IAC, a smart device manufacturing arm of Inventec, supplies AirPod earbuds for Apple Inc.

If Apple products were not exempted from US tariffs, the impact “would have been as high as 90 percent,” Ho said.

“We are comfortable [about the tariffs’ effects]. However, we are more concerned about the next round of US tariffs, which could include almost all goods” made in China, Ho said. “We want to do everything we can to help reduce costs for our clients.”

The US has announced 10 percent tariffs on US$250 billion of Chinese products and US President Donald Trump has said the tariffs would be increased to 25 percent on Jan. 1.

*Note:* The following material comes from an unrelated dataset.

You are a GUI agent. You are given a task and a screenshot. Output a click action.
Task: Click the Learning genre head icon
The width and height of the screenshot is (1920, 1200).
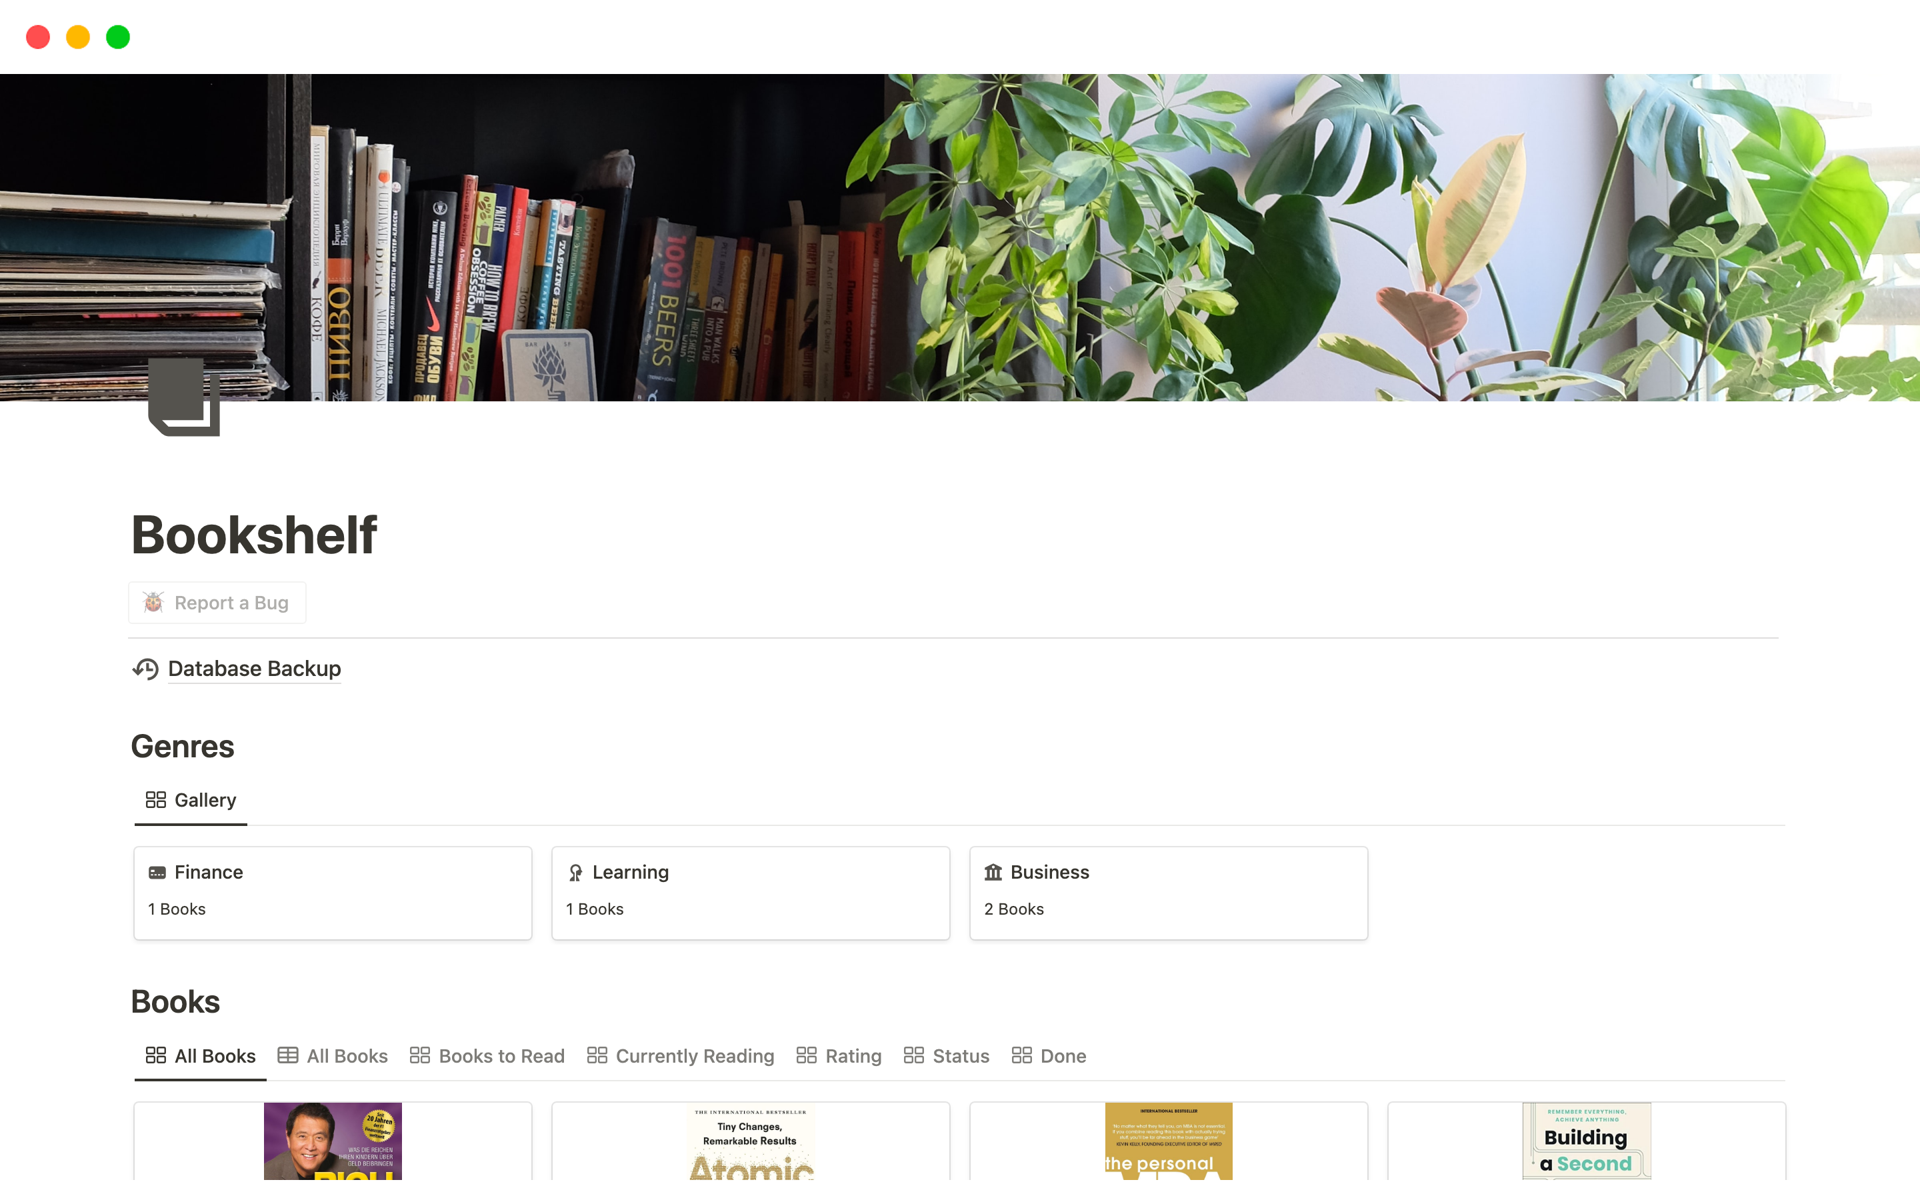575,872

To avoid the planned tariff hike, IAC is preparing for capacity expansions in its factories in Taiwan and Malaysia that assemble mobile and smart devices for the US market, he said.

IAC is also considering assembling notebook computer and server modules at its Mexico plant, he said.

Due to growing uncertainty about trade tensions and a continuing shortage of Intel Corp microprocessors, Inventec is cautious about the outlook for the current quarter and next year, Inventec president Maurice Wu (巫永財) said.

“We began to see the early effects of the trade war in the third and fourth quarters,” Wu said.

Revenue this quarter will likely retreat from a record NT$141.07 billion (US$4.57 billion) last quarter, and gross margin is also trending down, the company said.

Gross margin dropped to a multiyear low of 4.7 percent last quarter from 5.5 percent a year earlier and 5 percent a quarter earlier.

Net profit last quarter plunged 32 percent annually to NT$1.58 billion from NT$2.33 billion, due mainly to a huge foreign-exchange loss of NT$503 million as the Chinese yuan fell 4 percent against the US dollar in the quarter.

On a quarterly basis, net profit contracted by 30 percent from NT$2.24 billion.

Notebook computers constituted the biggest portion of the company’s revenue last quarter with 45 percent share, the company said.

Servers accounted for 36 percent, while smart devices made up 18 percent.